[Dataset content — start]

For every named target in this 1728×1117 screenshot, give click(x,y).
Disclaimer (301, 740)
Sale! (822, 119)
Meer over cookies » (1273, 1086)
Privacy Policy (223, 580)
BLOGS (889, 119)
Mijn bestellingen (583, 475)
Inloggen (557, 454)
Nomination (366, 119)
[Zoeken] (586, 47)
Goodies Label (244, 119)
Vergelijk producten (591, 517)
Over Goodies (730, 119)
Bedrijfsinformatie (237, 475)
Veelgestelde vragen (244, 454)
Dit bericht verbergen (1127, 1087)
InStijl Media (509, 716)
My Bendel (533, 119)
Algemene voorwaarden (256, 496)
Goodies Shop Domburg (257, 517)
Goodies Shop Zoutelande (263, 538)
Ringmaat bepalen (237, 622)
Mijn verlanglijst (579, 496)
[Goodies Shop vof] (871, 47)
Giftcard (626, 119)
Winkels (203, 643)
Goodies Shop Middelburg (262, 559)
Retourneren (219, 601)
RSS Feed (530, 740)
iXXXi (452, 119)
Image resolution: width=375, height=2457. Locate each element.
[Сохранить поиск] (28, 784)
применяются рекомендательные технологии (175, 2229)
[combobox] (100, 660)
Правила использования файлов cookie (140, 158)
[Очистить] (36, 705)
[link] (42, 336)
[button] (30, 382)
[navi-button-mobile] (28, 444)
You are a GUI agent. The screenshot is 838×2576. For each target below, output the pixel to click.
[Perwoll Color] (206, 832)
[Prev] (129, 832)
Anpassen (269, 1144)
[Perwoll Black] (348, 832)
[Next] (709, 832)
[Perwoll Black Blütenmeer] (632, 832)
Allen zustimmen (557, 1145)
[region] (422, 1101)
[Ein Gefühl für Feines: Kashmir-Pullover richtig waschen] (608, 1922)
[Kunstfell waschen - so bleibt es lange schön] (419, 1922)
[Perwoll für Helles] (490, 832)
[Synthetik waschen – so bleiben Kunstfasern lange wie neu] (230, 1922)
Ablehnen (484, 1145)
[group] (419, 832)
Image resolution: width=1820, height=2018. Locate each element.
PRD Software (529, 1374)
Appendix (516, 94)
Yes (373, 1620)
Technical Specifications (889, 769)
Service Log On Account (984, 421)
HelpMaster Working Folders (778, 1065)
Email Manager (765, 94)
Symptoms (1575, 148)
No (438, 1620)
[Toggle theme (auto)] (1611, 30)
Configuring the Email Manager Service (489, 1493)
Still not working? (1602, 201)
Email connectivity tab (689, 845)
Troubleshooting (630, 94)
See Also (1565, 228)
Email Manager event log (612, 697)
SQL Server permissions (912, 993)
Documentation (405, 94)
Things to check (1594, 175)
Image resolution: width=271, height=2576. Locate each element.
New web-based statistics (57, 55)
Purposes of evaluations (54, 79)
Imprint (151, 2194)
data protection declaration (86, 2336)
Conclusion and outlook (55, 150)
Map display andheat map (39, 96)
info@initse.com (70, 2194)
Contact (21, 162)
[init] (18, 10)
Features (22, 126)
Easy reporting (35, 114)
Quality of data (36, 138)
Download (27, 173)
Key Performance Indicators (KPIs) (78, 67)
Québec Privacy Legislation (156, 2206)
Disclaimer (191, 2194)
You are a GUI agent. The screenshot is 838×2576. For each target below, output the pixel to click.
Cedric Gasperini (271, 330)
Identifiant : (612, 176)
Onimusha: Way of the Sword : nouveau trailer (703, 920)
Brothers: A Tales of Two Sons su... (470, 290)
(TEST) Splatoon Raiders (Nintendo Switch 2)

[Dataset content — finish]

* [Activity]
Line by line, please copy the records above exactly.

* [Task answer]
For every named target in this 1728×1117 screenshot, give click(x,y).
Disclaimer (301, 740)
Sale! (822, 119)
Meer over cookies » (1273, 1086)
Privacy Policy (223, 580)
BLOGS (889, 119)
Mijn bestellingen (583, 475)
Inloggen (557, 454)
Nomination (366, 119)
[Zoeken] (586, 47)
Goodies Label (244, 119)
Vergelijk producten (591, 517)
Over Goodies (730, 119)
Bedrijfsinformatie (237, 475)
Veelgestelde vragen (244, 454)
Dit bericht verbergen (1127, 1087)
InStijl Media (509, 716)
My Bendel (533, 119)
Algemene voorwaarden (256, 496)
Goodies Shop Domburg (257, 517)
Goodies Shop Zoutelande (263, 538)
Ringmaat bepalen (237, 622)
Mijn verlanglijst (579, 496)
[Goodies Shop vof] (871, 47)
Giftcard (626, 119)
Winkels (203, 643)
Goodies Shop Middelburg (262, 559)
Retourneren (219, 601)
RSS Feed (530, 740)
iXXXi (452, 119)
Image resolution: width=375, height=2457. Locate each element.
[Сохранить поиск] (28, 784)
применяются рекомендательные технологии (175, 2229)
[combobox] (100, 660)
Правила использования файлов cookie (140, 158)
[Очистить] (36, 705)
[link] (42, 336)
[button] (30, 382)
[navi-button-mobile] (28, 444)
You are a GUI agent. The screenshot is 838×2576. For each target below, output the pixel to click.
[Perwoll Color] (206, 832)
[Prev] (129, 832)
Anpassen (269, 1144)
[Perwoll Black] (348, 832)
[Next] (709, 832)
[Perwoll Black Blütenmeer] (632, 832)
Allen zustimmen (557, 1145)
[region] (422, 1101)
[Ein Gefühl für Feines: Kashmir-Pullover richtig waschen] (608, 1922)
[Kunstfell waschen - so bleibt es lange schön] (419, 1922)
[Perwoll für Helles] (490, 832)
[Synthetik waschen – so bleiben Kunstfasern lange wie neu] (230, 1922)
Ablehnen (484, 1145)
[group] (419, 832)
Image resolution: width=1820, height=2018. Locate each element.
PRD Software (529, 1374)
Appendix (516, 94)
Yes (373, 1620)
Technical Specifications (889, 769)
Service Log On Account (984, 421)
HelpMaster Working Folders (778, 1065)
Email Manager (765, 94)
Symptoms (1575, 148)
No (438, 1620)
[Toggle theme (auto)] (1611, 30)
Configuring the Email Manager Service (489, 1493)
Still not working? (1602, 201)
Email connectivity tab (689, 845)
Troubleshooting (630, 94)
See Also (1565, 228)
Email Manager event log (612, 697)
SQL Server permissions (912, 993)
Documentation (405, 94)
Things to check (1594, 175)
Image resolution: width=271, height=2576. Locate each element.
New web-based statistics (57, 55)
Purposes of evaluations (54, 79)
Imprint (151, 2194)
data protection declaration (86, 2336)
Conclusion and outlook (55, 150)
Map display andheat map (39, 96)
info@initse.com (70, 2194)
Contact (21, 162)
[init] (18, 10)
Features (22, 126)
Easy reporting (35, 114)
Quality of data (36, 138)
Download (27, 173)
Key Performance Indicators (KPIs) (78, 67)
Québec Privacy Legislation (156, 2206)
Disclaimer (191, 2194)
You are a GUI agent. The screenshot is 838×2576. For each target below, output the pixel to click.
Cedric Gasperini (271, 330)
Identifiant : (612, 176)
Onimusha: Way of the Sword : nouveau trailer (703, 920)
Brothers: A Tales of Two Sons su... (470, 290)
(TEST) Splatoon Raiders (Nintendo Switch 2)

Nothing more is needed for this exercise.